Hi everyone,
I'd like to know what happens when I use the command clEnqueueMapBuffer to the hardware level.
All the buffer at CPU-side cache is invalidated?
And when I use the command clEnqueueUnmapMemObject,
All the buffer at GPU-side cache is invalidated?
Thanks!
Anthony Barbier,
When to use the buffer shared between CPU and GPU (CL_MEM_ALLOC_HOST_PTR)?
And when do not use?
I did some tests and I found that worth to use in most cases I tested.
Is there any material that describes with more detail how it works at architecture level (clEnqueueMapBuffer() and clEnqueueUnmapMemObject())?
I'm planning to automatically mark the code with these functions (clEnqueueMapBuffer() and clEnqueueUnmapMemObject()) during compile time - optimization.

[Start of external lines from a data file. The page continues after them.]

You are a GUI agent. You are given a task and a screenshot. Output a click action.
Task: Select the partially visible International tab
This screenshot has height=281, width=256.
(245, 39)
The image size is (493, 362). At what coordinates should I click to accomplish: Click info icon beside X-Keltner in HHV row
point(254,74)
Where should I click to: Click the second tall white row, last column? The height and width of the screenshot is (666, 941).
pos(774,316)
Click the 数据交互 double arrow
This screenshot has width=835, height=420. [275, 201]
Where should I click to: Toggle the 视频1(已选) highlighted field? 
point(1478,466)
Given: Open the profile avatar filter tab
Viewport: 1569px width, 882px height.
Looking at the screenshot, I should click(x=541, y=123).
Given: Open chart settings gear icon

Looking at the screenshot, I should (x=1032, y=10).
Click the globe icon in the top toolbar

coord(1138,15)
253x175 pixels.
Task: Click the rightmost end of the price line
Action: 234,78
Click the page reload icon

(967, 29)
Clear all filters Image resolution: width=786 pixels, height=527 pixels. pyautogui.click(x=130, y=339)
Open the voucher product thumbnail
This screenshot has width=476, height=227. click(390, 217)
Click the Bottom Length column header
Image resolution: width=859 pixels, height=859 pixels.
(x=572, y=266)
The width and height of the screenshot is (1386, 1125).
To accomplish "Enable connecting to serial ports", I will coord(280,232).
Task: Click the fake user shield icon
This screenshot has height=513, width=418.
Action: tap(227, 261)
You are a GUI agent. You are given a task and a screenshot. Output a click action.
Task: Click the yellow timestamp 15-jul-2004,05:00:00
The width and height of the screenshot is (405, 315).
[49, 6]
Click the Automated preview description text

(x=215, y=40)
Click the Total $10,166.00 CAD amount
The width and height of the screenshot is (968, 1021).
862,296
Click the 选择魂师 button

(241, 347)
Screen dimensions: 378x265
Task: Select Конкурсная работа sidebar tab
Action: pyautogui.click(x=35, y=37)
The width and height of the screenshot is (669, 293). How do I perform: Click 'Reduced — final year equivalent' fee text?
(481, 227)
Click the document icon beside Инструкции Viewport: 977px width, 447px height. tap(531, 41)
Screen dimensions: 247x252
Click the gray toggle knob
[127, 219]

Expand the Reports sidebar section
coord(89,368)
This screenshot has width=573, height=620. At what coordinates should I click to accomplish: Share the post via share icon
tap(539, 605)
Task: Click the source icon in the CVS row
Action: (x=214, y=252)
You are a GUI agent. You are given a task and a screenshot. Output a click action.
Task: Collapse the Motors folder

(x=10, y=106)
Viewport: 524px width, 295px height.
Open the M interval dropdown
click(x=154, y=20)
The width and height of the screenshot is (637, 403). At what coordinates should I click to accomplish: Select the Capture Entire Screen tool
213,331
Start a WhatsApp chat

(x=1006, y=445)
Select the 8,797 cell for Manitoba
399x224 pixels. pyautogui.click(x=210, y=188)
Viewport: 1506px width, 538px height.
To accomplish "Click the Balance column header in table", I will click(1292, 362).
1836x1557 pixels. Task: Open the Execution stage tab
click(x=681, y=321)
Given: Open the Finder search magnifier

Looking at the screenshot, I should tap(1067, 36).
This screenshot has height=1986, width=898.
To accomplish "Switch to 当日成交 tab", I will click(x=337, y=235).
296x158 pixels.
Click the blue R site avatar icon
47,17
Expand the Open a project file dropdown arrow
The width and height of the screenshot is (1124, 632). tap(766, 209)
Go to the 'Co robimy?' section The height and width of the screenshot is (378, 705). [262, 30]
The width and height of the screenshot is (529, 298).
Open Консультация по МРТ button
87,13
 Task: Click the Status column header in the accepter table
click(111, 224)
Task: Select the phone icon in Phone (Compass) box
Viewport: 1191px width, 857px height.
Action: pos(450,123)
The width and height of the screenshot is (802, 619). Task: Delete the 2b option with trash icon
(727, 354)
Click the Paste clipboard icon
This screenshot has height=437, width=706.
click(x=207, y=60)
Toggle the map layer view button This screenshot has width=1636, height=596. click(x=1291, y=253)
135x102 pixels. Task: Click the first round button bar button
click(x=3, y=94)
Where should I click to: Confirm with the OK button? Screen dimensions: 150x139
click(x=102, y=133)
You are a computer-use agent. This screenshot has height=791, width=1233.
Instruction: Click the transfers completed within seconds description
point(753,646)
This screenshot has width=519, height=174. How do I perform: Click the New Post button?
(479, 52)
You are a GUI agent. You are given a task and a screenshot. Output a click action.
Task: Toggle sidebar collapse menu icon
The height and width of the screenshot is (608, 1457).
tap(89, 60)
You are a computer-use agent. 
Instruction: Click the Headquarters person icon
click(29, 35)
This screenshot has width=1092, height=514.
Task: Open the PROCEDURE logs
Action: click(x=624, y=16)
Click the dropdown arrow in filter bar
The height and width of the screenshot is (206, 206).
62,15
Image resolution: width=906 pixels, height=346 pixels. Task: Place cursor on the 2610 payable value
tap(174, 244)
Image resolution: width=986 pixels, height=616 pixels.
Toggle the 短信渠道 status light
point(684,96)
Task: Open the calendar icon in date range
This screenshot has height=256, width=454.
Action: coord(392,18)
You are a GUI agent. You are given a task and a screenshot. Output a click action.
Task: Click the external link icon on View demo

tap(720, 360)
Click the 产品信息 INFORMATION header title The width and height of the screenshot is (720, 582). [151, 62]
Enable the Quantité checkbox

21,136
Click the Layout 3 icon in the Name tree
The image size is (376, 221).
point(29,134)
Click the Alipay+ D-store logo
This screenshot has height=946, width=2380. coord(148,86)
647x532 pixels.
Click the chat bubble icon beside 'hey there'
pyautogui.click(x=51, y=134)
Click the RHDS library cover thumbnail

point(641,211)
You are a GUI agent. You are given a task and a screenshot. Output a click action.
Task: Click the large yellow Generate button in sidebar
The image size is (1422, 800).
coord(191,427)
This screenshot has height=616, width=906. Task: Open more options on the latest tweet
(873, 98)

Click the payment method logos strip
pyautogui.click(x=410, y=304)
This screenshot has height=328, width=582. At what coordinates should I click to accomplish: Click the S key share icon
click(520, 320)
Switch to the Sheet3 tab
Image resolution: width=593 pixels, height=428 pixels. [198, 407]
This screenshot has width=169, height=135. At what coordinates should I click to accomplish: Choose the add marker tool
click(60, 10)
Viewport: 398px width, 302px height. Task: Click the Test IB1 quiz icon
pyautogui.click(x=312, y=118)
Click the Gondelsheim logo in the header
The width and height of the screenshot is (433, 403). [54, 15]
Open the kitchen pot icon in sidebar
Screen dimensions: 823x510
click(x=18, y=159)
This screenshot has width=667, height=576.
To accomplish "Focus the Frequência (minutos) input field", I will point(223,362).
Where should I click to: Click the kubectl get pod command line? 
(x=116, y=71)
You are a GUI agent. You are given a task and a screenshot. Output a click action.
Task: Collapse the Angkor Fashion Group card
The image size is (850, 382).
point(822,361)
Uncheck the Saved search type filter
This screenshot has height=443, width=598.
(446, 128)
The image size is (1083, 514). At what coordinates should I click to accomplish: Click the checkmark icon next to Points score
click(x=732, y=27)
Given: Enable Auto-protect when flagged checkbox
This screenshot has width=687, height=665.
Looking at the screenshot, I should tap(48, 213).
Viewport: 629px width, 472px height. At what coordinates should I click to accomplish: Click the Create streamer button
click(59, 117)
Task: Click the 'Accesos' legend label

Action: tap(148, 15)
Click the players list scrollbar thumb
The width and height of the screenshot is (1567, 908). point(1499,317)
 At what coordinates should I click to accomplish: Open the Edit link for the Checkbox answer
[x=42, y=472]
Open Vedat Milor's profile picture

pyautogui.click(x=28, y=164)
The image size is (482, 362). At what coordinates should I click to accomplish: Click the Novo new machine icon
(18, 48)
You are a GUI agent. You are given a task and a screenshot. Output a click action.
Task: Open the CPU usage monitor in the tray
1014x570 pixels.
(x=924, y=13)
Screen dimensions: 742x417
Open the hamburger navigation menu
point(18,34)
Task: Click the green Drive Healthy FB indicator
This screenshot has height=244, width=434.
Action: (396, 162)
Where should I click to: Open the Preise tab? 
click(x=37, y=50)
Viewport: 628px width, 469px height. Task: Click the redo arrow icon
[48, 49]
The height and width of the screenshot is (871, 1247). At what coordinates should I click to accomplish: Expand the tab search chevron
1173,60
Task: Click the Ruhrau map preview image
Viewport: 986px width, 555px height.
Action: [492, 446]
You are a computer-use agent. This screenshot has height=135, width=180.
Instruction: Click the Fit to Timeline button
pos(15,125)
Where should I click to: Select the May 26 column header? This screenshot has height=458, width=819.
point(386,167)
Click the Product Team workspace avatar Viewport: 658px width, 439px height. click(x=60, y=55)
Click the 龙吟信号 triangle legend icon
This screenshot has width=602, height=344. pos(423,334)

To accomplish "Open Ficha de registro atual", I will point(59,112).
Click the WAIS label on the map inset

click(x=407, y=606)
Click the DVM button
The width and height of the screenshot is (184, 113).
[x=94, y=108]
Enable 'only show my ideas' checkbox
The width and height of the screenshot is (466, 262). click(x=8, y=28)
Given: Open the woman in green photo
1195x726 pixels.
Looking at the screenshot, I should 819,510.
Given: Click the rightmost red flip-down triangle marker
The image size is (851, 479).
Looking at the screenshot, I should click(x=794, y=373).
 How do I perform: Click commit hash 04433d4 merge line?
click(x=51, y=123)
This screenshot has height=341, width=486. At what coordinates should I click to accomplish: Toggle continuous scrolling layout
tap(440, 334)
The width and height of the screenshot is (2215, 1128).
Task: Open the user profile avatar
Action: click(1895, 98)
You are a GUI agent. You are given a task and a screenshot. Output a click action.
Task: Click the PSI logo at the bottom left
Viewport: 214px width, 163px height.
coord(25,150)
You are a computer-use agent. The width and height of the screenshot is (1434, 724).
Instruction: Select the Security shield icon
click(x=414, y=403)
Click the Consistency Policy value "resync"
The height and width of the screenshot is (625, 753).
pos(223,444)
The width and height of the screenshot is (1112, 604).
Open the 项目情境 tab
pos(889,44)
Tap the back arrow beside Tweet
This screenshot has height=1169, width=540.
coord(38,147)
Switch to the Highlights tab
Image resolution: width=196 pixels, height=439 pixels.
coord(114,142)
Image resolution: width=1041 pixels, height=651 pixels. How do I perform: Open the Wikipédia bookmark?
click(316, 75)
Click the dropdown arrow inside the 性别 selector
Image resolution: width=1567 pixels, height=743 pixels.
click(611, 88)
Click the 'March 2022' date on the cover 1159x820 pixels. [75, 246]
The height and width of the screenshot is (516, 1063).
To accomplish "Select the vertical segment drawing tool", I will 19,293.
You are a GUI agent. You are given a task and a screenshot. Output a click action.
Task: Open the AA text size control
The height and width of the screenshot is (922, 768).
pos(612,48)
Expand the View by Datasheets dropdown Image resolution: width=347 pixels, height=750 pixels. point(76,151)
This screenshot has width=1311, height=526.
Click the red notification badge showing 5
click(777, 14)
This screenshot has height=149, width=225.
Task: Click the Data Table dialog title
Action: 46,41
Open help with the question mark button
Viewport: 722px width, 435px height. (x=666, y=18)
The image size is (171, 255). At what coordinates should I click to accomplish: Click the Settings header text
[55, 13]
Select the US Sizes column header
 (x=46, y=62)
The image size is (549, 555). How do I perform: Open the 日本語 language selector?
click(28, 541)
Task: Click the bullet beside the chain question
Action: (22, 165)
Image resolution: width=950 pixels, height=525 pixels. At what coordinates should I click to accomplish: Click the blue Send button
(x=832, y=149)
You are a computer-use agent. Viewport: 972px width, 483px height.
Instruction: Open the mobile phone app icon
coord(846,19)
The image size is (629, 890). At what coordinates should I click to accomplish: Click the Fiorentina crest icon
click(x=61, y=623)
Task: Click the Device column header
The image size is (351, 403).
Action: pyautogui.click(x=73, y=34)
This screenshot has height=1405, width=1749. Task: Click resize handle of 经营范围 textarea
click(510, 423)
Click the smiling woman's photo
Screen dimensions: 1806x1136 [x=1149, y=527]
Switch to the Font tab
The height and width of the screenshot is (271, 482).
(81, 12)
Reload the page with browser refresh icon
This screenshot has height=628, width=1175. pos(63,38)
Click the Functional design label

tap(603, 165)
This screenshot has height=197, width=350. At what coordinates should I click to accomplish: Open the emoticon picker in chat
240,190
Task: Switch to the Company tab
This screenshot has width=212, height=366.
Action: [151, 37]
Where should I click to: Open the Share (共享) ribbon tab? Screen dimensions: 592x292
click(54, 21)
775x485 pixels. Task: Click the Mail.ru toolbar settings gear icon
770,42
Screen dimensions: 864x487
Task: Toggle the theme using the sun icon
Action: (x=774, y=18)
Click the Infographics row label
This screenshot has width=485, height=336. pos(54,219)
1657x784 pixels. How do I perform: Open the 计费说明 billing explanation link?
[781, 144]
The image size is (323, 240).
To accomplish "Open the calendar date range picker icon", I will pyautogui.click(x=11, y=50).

But before I'm analysing if it worth.
Thanks for helping me!!!
CL_MEM_ALLOC_HOST_PTR is just a hint on the driver, if you don't set it the driver might think you won't access the memory from the host side and therefore might use CPU uncached memory.
In practice the driver might just ignore this flag and cache the memory anyway which is why you might not always see any performance difference.
Map / Unmap are pretty much just some calls in the dma cache maintenance routines of the Linux kernel (I'm sure you can find some information about that in the Linux Kernel documentation if you're interested).